Where does the llms.txt format come from and who wrote it?
The proposal comes from Jeremy Howard, a co-founder of Answer.AI and fast.ai, published at llmstxt.org in September 2024. The format is deliberately simple: a markdown file with a single H1 brand name, a blockquote summary, then H2 sections of links written as standard markdown bullet items. The proposal is not a W3C standard, an IETF RFC or a vendor backed protocol. It is a community proposal that has accumulated meaningful adoption through 2025 and 2026, around ten per cent of three hundred thousand surveyed domains by early 2026, but is not yet read by any major AI model provider for retrieval or training.
What should a UK SMB actually put in their llms.txt file?
An H1 with the business name. A blockquote of two to four sentences summarising what the business does, where it operates, and any defining characteristics. An H2 Core pages section with five to eight links to the most important pages on the site, each with a short description. An H2 Guides section if you publish content. An H2 Optional section for secondary links like the blog or sitemap. Total length around fifty to one hundred lines. The discipline is curation, not exhaustiveness. The point is to tell a model in markdown what a careful human editor would say if they had thirty seconds to summarise the site. Ship Irvale's file at irvale.com/llms.txt as a worked example.
Will llms.txt eventually become a real ranking signal?

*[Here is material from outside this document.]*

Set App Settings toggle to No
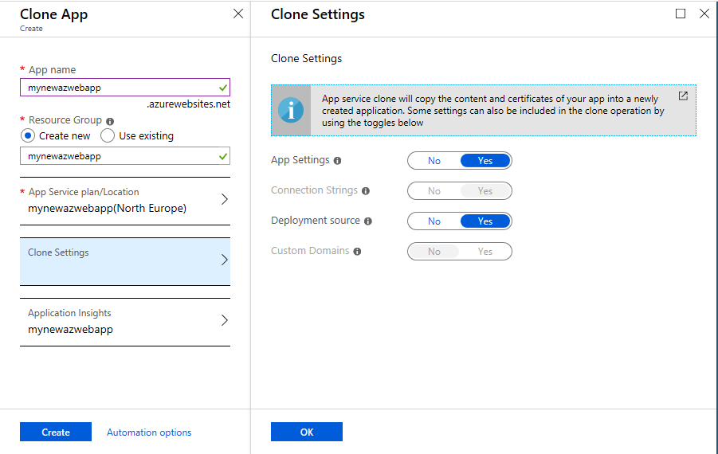The image size is (718, 454). tap(434, 161)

Possibly, but the honest answer is that nobody knows. The proposal has the right shape to become a signal. It is publisher controlled, machine readable, and focused on the kind of curated context that improves model output. It is also vulnerable to the same gaming problems that affected meta descriptions in classical SEO, which is partly why no major model provider has yet committed to reading it. The probability that some agentic tool starts consuming it in a meaningful way within the next twelve months is high. The probability that ChatGPT Search, Google AI Overviews or Perplexity reads it as a primary signal in 2026 is low. Ship it for the option value, not for the certain return.